When we think of single people, we often think of young adults in their twenties, not yet married. However, singleness is not just the domain of the young. I can’t tell you how many prayer requests we get from people of all ages, looking to find a spouse. Some are young. Some are older and have never been married. Some have sadly lost a spouse and are seeking for companionship.
“I say therefore to the unmarried and widows, It is good for them if they abide even as I. But if they cannot contain, let them marry: for it is better to marry than to burn.” I Corinthians 7:8-9
It can be a very good thing to be single. In fact, it’s a common thing to say, “singleness is a gift.” Has anyone ever told you that? Have you ever told someone else that? I know I have. I even said it while I was single. Of course, back then I didn’t really understand it. When you’re single and lonely, and everyone else seems to be in a relationship, hearing that singleness is a gift is the last thing you want to hear. Well, I’m here today to explain to you why singleness is, in fact, a gift.
Recently, my wife and two kids went to Southern California to visit her parents. I had the house to myself from Thursday to Sunday. I could do whatever I wanted. Unfortunately, I had no idea what, in fact, I wanted to do. When you are married with kids, so much of your energy goes towards just making day-to-day life work with the fewest owies and booboos possible.

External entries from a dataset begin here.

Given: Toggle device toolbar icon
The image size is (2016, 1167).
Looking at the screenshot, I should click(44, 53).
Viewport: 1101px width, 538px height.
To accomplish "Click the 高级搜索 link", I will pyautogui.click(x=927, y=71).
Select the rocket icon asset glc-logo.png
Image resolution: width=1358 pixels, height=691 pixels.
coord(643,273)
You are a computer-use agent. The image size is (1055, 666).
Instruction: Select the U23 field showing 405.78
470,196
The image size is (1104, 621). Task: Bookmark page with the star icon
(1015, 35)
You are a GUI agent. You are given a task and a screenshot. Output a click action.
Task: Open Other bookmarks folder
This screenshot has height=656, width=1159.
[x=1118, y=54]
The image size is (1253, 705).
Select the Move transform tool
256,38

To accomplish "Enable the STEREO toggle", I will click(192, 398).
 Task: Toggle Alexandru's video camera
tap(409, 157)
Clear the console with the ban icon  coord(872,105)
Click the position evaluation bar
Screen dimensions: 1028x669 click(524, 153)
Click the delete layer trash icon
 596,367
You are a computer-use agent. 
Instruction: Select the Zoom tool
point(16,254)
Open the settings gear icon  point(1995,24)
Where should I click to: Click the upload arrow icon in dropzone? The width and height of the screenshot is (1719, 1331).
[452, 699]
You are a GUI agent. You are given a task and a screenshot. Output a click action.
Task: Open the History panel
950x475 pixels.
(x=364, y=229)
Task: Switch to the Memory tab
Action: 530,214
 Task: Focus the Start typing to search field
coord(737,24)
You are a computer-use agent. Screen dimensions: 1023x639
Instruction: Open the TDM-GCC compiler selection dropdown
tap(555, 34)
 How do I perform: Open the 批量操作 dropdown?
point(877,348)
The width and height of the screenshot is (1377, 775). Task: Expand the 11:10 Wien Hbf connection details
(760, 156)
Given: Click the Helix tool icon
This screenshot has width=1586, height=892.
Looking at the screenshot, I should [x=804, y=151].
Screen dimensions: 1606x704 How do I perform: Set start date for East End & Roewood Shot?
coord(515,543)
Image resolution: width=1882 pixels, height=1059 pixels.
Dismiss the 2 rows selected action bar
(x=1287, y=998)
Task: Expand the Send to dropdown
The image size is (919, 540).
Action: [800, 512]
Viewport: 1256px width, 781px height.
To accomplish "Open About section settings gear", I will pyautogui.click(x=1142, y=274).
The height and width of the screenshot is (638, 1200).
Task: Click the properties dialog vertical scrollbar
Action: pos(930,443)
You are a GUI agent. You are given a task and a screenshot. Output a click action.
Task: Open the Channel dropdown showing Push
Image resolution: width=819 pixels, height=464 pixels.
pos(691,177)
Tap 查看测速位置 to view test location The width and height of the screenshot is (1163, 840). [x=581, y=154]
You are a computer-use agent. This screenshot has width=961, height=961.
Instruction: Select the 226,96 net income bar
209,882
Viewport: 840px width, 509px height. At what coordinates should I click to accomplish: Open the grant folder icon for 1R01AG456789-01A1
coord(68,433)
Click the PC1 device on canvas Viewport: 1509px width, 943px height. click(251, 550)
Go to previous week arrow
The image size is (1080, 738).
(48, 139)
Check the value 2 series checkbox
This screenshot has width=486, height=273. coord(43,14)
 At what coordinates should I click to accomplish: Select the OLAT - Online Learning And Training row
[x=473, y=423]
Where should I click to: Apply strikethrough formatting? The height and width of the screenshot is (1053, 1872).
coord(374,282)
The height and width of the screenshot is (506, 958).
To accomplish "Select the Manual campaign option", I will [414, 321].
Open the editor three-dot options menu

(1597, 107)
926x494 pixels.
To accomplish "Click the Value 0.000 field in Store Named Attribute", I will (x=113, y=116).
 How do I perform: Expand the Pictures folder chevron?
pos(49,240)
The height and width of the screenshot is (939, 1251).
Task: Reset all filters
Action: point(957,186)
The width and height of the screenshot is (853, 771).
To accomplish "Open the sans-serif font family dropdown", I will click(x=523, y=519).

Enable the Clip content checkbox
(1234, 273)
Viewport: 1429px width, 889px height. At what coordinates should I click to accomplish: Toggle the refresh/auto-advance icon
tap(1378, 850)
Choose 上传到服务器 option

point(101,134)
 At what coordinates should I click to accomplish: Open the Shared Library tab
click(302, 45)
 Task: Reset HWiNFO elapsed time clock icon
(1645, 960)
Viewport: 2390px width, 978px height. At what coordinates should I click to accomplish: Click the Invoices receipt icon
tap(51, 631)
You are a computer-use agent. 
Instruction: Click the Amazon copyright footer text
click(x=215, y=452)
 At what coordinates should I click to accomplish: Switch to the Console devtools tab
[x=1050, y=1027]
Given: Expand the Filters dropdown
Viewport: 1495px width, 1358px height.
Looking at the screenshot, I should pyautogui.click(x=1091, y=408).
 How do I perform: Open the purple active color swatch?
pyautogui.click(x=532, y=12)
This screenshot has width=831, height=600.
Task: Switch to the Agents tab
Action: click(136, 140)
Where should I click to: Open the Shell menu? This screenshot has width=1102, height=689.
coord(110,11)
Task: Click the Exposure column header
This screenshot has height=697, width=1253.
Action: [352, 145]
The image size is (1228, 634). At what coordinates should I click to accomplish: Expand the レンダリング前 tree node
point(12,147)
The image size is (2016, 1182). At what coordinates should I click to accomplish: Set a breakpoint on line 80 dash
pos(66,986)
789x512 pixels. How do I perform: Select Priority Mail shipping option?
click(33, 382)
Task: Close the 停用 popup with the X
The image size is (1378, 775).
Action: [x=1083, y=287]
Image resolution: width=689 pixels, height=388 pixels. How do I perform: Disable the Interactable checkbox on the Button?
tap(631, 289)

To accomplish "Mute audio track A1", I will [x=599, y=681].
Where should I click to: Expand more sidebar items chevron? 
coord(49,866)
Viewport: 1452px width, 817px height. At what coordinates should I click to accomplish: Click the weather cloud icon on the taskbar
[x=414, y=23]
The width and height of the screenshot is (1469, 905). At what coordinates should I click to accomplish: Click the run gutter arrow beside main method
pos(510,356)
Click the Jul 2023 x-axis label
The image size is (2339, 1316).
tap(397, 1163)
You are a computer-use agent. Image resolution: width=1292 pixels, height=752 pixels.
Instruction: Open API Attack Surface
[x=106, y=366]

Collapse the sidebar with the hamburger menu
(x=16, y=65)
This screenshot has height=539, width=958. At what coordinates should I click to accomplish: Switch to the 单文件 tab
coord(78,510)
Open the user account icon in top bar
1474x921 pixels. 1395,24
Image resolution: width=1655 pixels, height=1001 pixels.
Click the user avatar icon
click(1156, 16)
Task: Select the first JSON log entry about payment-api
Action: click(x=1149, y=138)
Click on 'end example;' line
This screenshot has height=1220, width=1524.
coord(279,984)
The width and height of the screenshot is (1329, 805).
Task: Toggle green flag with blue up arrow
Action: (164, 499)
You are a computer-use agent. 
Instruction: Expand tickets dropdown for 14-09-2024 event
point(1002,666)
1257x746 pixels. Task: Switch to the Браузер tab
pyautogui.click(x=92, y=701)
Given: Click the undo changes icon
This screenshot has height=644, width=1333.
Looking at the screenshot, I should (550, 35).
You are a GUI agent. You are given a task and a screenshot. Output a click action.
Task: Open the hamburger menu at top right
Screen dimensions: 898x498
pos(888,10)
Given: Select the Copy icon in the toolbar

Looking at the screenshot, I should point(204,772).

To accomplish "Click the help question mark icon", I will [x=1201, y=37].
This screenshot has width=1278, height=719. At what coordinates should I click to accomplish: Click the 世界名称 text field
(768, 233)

The first night they were gone, it took me an hour and a half to finally figure out what I wanted to do for dinner! I was so used to making food for other people, that when I finally had the option to do exactly what I wanted, I couldn’t make a decision.
That was the first day. A day or so later I got into the single-life-rhythm. And you know what? I was completely lazy, and I still accomplished more than I normally do when the family is home. Things that would normally take an hour or two were finished in 20 minutes. I did financial paperwork, went grocery shopping, read my Bible, explored the town, and still had hours and hours of extra time to fill.
Now, you may think that being a parent will take up your time, but marriage will be easy. It’s not just the kids. Marriage takes up your time, too. When you’re single, you can leave at a moment’s notice to go for a hike, see a movie, or help a friend. When you’re single, you can buy anything you want or need as long as your finances allow. When you’re married, you should always consider your spouse’s time, needs, and wants. Everything takes longer when you are married. Even grocery shopping requires you to consider and remember the needs of your spouse.
When I was single, I’d wake up three hours before I had to be at work. I’d read my Bible, go for a hike, and write for a full hour each morning. Now, I’m proud of myself if I find thirty minutes for a workout. Don’t think I’m saying marriage and kids are bad. They’re not. But they do limit your productivity. Paul actually wrote about this very issue in I Corinthians 7:32-35:
But I would have you without carefulness. He that is unmarried careth for the things that belong to the Lord, how he may please the Lord: but he that is married careth for the things that are of the world, how he may please his wife. There is difference also between a wife and a virgin. The unmarried woman careth for the things of the Lord, that she may be holy both in body and in spirit: but she that is married careth for the things of the world, how she may please her husband. And this I speak for your own profit; not that I may cast a snare upon you, but for that which is comely, and that ye may attend upon the Lord without distraction.
As married men, we have responsibilities to our families. We have to take care of them, love them, and serve them sacrificially. If we are single, we have none of those responsibilities. We can spend that energy serving others, doing good works, and caring “for the things that belong to the Lord.”
When you look at it that way, singleness can absolutely be considered a gift. So, Brother, should you seek out the gift of singleness? Should you seek out marriage? First Corinthians 7:20 says, “Let every man abide in the same calling wherein he was called.” It continues in verse 27 “Art thou bound unto a wife? Seek not to be loosed. Art thou loosed from a wife? Seek not a wife.”
Basically, we are supposed to be thankful for whatever relationship status we find ourselves in. If God brings you a spouse and kids, be thankful for the gifts of God! If you’re single and have the freedom to serve God in any way imaginable, be thankful for the gifts of God!
Sometimes we are so focused on what we don’t have that we aren’t paying attention to the gifts God has already blessed us with. So, it really comes down to this, “I have learned, in whatsoever state I am, therewith to be content” (Philippians 4:11). Easier said than done. Thank God for His grace!